New Delhi, August 27, 2017: Based on a pencil sketch of a 10-year-old child victim, Delhi court judge Vinod Yadav has taken the decision to punish her 45-year-old uncle for rape and sentenced him to 5 years in jail on June 2016.

Her uncle Akhter Ahmed, who has been jailed for sexual assault, said that the girl had been tortured to speak against him in the court. He also said that she is not a competent witness but the sketch she drew to keep herself busy during trial proceedings, made the Judge to put the rapist behind bars.

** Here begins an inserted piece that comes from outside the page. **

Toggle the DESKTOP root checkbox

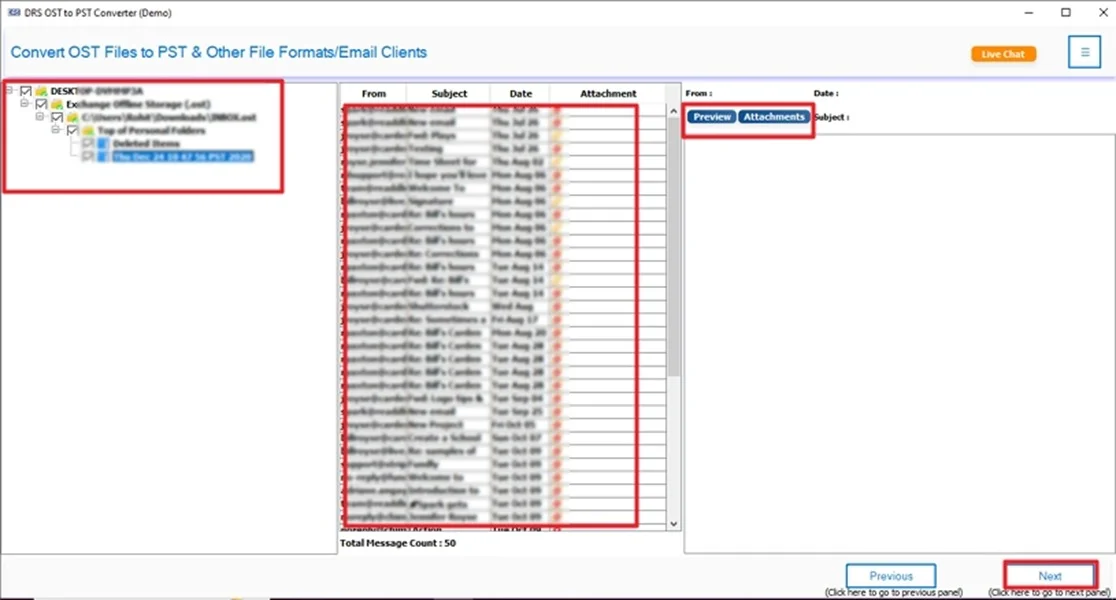25,90
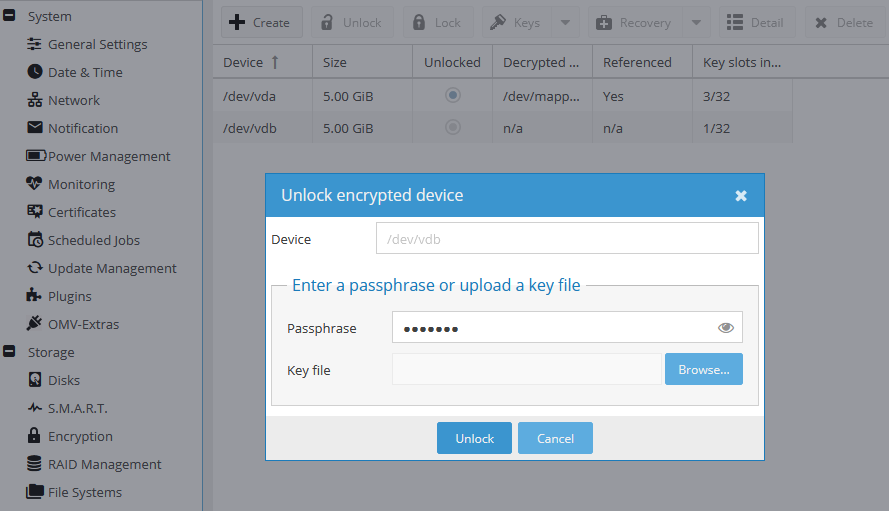Open File Systems in the sidebar
The image size is (889, 511).
coord(84,492)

The judge gave the verdict based on, "A close scrutiny of the drawing reveals that she has depicted an abandoned house in gloomy colors, a girl carrying some balloons with intermingled threads and her dress lying removed." The Additional Sessions Judge Vinod Yadav said that the sketch highlighted the lasting torturous impression of the sexual assault that is left on her the mind and this ruled what the uncle earlier said of her not being competent to testify against him.

The girl's horrifying incidence which is like a nightmare had its origin in the year 2014, the time when she moved in with her aunt from Kolkata to Delhi. Her mother died and her father (who was a drug addict) abandoned her. This is also the year when her trauma started.

Her uncle used to sexually abuse her. The little girl tried to confide in her aunt, wanted to tell her what happened with her but she thought her aunt wouldn't listen to her. So, one day, she just ran out of the home so as to escape the torture she was dealing with. A conductor saw her on a bus in November 2014, she was sitting all alone and crying. He tried to talk to her and find out what is wrong but she didn't say a word. Thus, he handed her over to the police, who called in the counselors for help from a non-governmental organization (NGO) called Haq Foundation.

According to NDTV report, the girl's counselor Uzma Pravin told, "For the first few sessions the girl was not revealing what was going on in her mind but as she became more familiar, she started opening up in bits and pieces." Uzma joined the puzzle pieces of information together and started to shape up the young girl's narrative until she was more coherent.

But when the counselors gave her a sheet of paper, pencil, and crayons during the proceedings of the court, they thought it was a way to help the child stay busy with something and would feel less nervous about what was going on. But, one day when the young girl showed the sketch she made to the counselor Uzma Pravin, she gave it to the judge.

She said, "Her drawings revealed a lot about her. There was always something in it. Most children can't express themselves. However, if we try to look at their drawings, we can understand them," mentions NDTV report.

Her colleague, Bharti Ali, said that drawing therapy was one of the child-friendly practices which the Chief Justice of Delhi High Court, Gita Mittal encouraged foundations like Haq to undertake Bharti Ali said that the court verdict was a kind of positive development and a moment of victory but she hoped that more judges in future could use and allow innovative methods like this.